Avengers will likely be in the top three grossing movies worldwide this year. Granted, its an action piece design to entertain the masses and to appeal to our baser selves and inner nerds. It fan-serves a target audience, a niche that has grown in size to encompass a large part of the market thanks to careful education by the industry. But it is by no means brain-dead. I'll not argue for the artistic qualities of the movie, though I could (for those interested, the rogerebert.com review was quite excellent on that part) and I'll instead focus on the points the movie raises. It is a movie about artificial intelligence, obviously, and the dangers it entails and so forth. But the subjects of arms race, preliminary strike, is man supposed to meddle, global peacekeeping and others. All these are extremely relevant to the current world. Now, the movie is hardly a monument of philosophical thinking and offers no answers and little discussion. But it challenges its audience, be it only a tiny bit, which is more than olden superhero movies I feel (it is very possible that I am completely wrong about this). Furthermore, there is something to be said about the characters themselves, their personalities and how they interact, the beauty and the beast narrative that is developed between two of them, god complexes in real gods and kinda-gods, etc. You get the point. And this is not limited to just this one movie.

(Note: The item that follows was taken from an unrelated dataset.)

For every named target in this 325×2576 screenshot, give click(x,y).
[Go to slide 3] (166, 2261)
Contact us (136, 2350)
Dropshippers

The original Avengers was also about arms races and developing dangerous weapons as precautions. Winter Soldier delved heavily on the subjects of espionage and surveillance in a computerized world, their dangers and how much of them we can allow. It was a relevant movie and will remain so for a while and that is one of the things that made it one of the best superhero movies of all time, above more superfluous efforts like Thor. And this is not limited to only superhero movies. The Hunger Games as had many things to say about the media and the controlling and manipulation of the masses though them. It has also dealt with inequality, and a specific kind of class warfare. Divergent tries to say something about identity and social construction though it fails miserably.
On the animation side of things, the current trend is often to make them joke-filled comedies and in that regard they are becoming increasingly clever. Just look at the joke per minute ratio of say The Lego Movie or Cloudy With a Chance of Meatballs. And these are not jokes designed all for a specific public. There are those that are aimed at children, sure, but there are also those that only more mature and older watchers will be able to understand. I'll not go into sci-fi because the nature of the genre has always made it a vehicle for interesting ideas but if you think it has become dumber, gaze The Edge of Tomorrow, The Matrix and Mad Max : Fury Road and tell me there is nothing to be said about them. I am even told some people find Inception interesting...
We will always need indie and auteur movies to really dig into the things that matter, to explore the depths of the human heart and to wrench knowledge out of the human soul. But blockbusters do do their parts, maybe more than ever before. They deserve some credit.
At least some of them do. Of course, most are still indigestible drivel unworthy of an afterthought, though entertaining they may be.
I'll add this : the industry is not (completely) responsible for its audiences preference for easy to consume brainless content. Always and everywhere, most people prefer the mass-appeal stuff that does not challenge them. 200 hundred years ago the most popular romances and novels among the literate were not were the literary gems we have conserved in our collective memories and that our schools would very much like for us to read once in a while. They were terrible pieces no one remembers that were easy to read and had little to say and engaged no one. And I am sure there were some awful radio shows in the 1900s that were incredibly popular. The best works will never be the most popular among the general population for its own fault and we are all, even the denizens of this fine forum (and me the first), partly, if ever so slightly, to blame for it.